TUMBLR, WE NEED TO TALK.
Apparently, a lot of people around here need a refresher on what canon actually means.
Not your headcanons. Not your fanon. Not your emotionally-supportive PowerPoint presentations.
Canon.
I’m all for shipping whoever you want — gods know I do (hello, Dramione and Blackinnon, my beloved disasters). I’m not here to ship-police.
But we’ve entered this bizarre alternate universe where people are seriously insisting Jegulus and Wolfstar are canon. And not in the “ugh, obviously it should have been canon” way. I mean in the full-blown, I-read-the-books-and-this-was-in-them kind of delusion.
So let me be very clear:
Canon = What actually happened in the original source material.
Not vibes. Not theories. Not “but it makes sense if you squint and ignore 80% of the timeline.”
If James and Regulus didn’t make out behind the Quidditch pitch in canon, then it’s not canon. If Sirius and Remus did not make out in the library in canon, then it’s not canon. It’s fanon. It’s headcanon. It’s transformative. And that’s OKAY.
In fact, that’s the whole beauty of fandom.
We get to take the source and say, “What if?”
“What if Hermione fell for Draco?”
“What if Marlene lived and chose Sirius?”
“What if Regulus loved James in secret, and it broke him?”

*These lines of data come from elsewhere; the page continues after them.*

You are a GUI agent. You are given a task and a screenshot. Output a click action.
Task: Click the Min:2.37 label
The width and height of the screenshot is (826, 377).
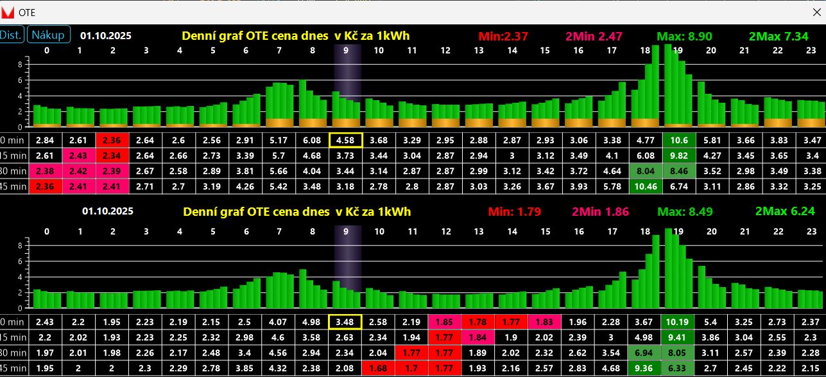(x=503, y=37)
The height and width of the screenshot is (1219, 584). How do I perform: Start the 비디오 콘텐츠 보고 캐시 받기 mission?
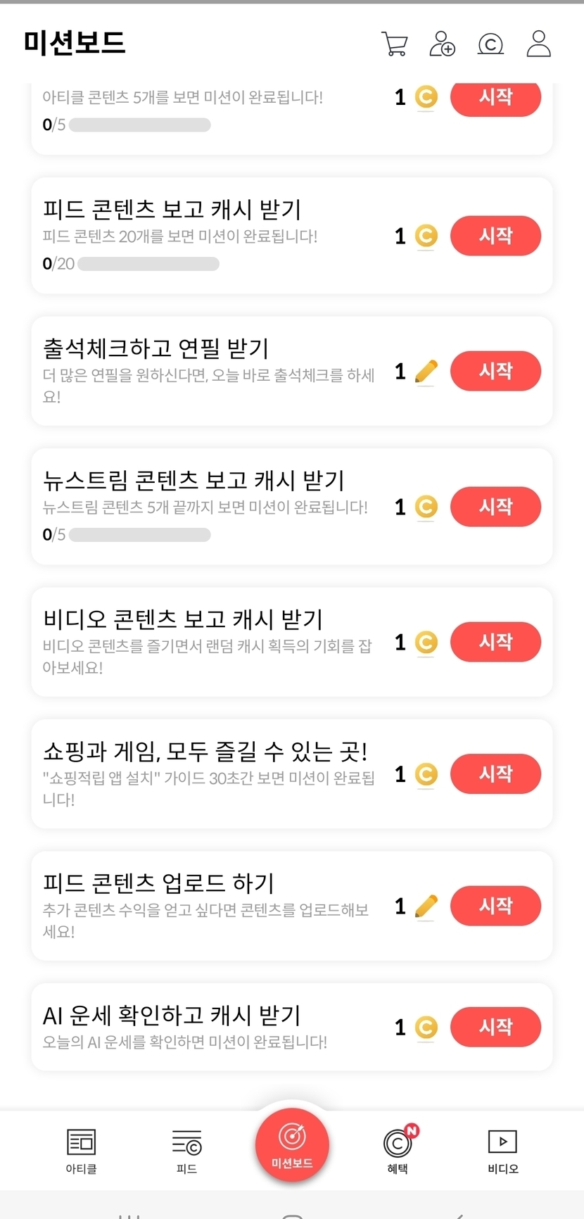pyautogui.click(x=495, y=642)
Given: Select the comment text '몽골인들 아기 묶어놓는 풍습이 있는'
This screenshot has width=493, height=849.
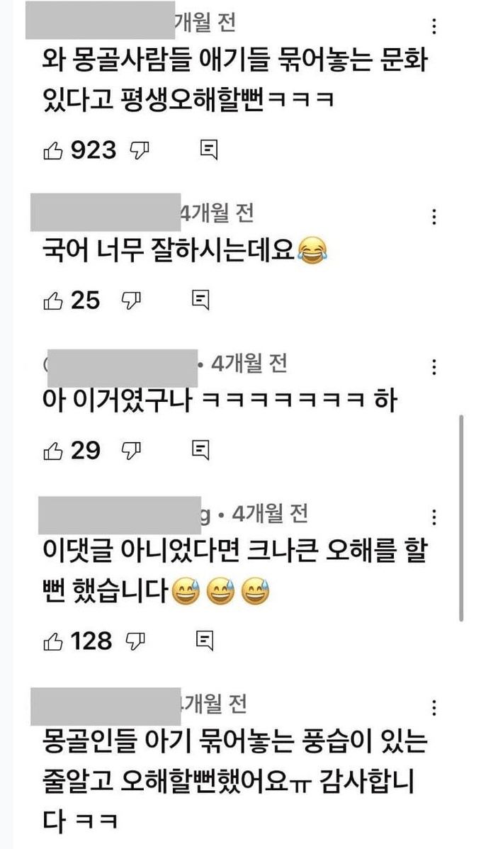Looking at the screenshot, I should point(234,743).
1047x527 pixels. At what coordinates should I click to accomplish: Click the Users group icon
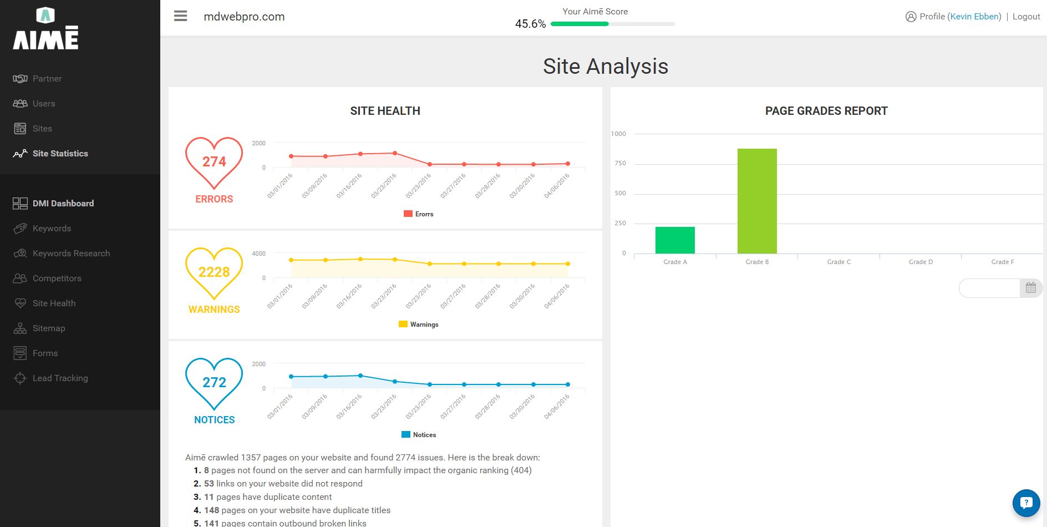(x=20, y=104)
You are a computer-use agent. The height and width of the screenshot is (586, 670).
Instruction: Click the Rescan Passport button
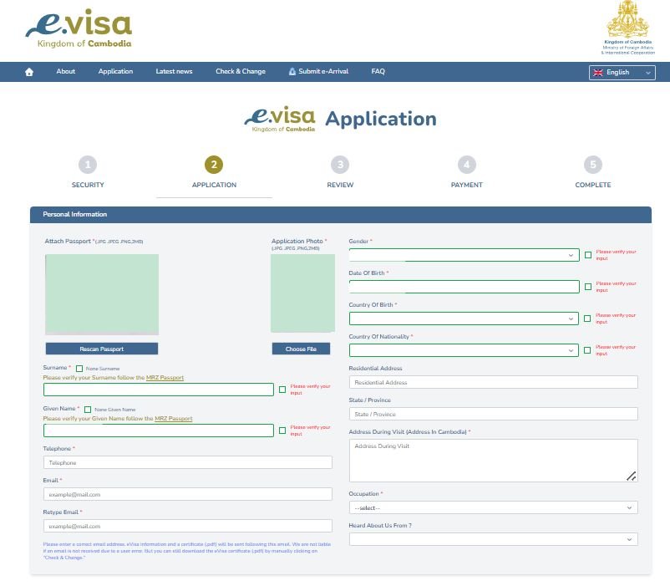point(101,349)
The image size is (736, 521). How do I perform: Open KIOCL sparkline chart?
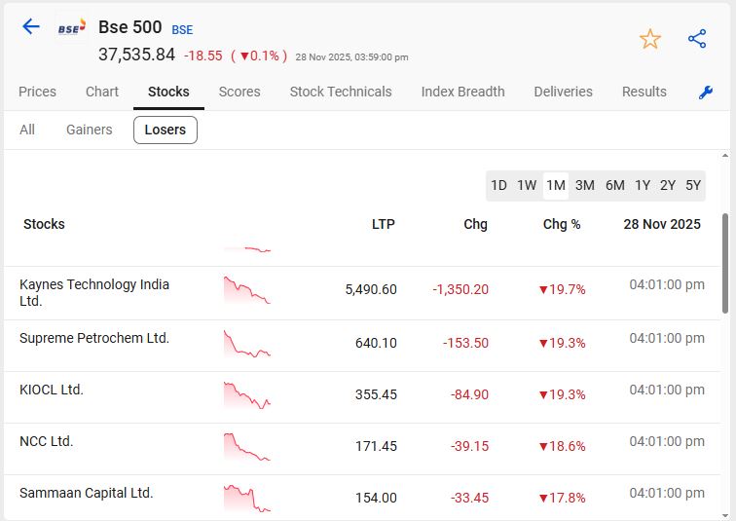[x=246, y=394]
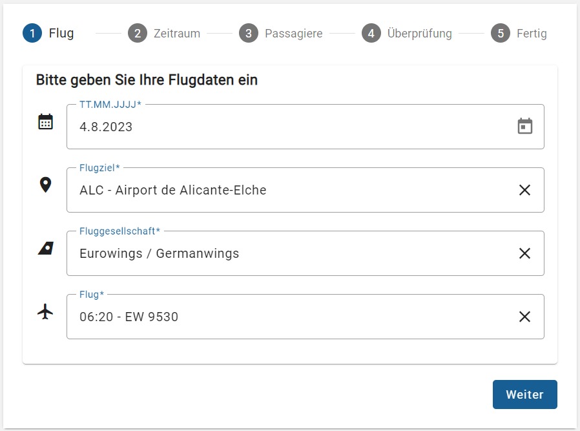Click the location pin icon beside Flugziel
The height and width of the screenshot is (431, 580).
point(45,185)
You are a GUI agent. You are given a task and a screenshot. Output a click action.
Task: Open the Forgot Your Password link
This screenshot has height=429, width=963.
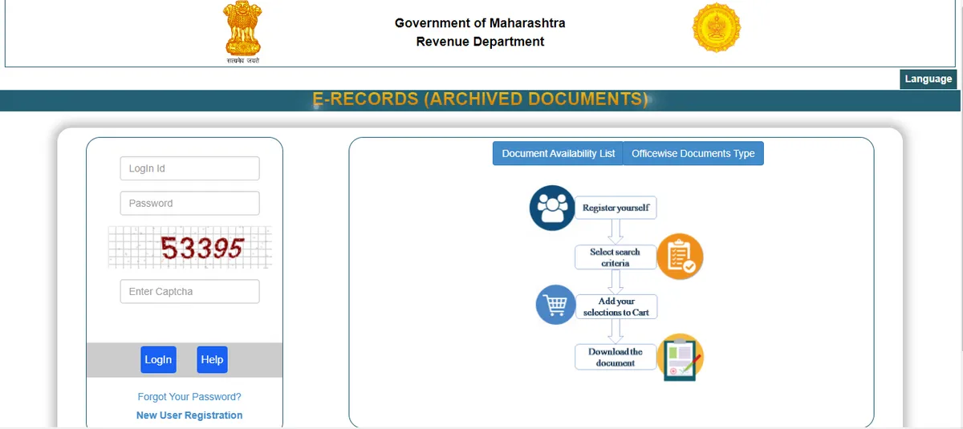[189, 397]

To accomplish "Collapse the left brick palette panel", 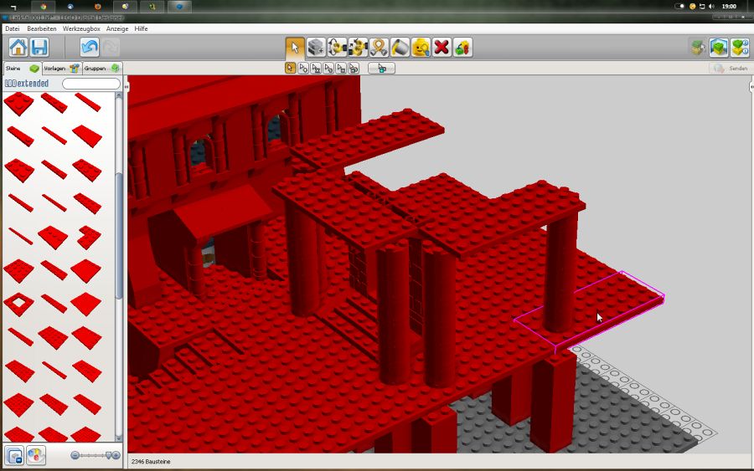I will (x=127, y=86).
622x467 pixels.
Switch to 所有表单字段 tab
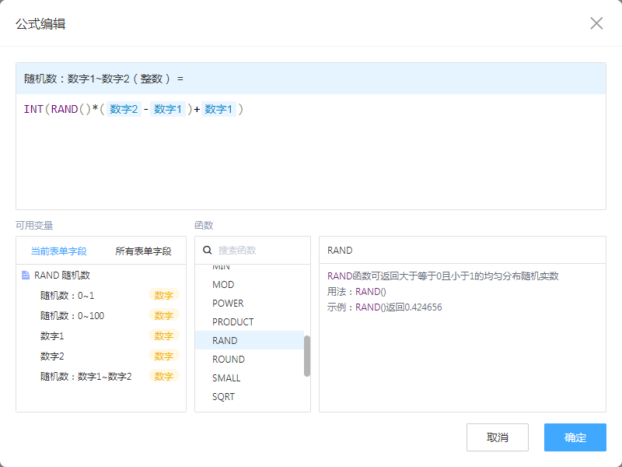coord(144,251)
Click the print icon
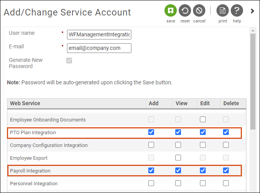The width and height of the screenshot is (260, 193). [x=223, y=11]
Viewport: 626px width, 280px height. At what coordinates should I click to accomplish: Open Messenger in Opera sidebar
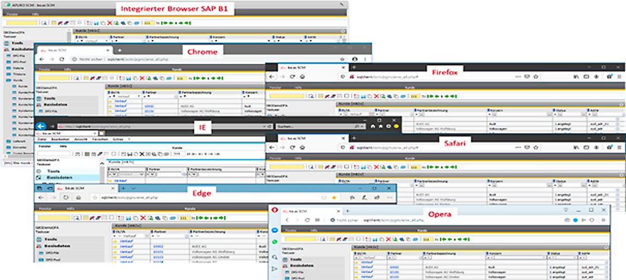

We make art. We write fics. We build entire emotional landscapes out of crumbs and possibilities.
But let’s not confuse the source with the sauce.
Ship what you love. Defend your faves. Write epic essays and emotional sagas.
But don’t call YOUR headcanon, the actual canon (no matter how many people believe it to be canon) and then get mad when someone points out the difference.
Thanks for coming to my ted talk!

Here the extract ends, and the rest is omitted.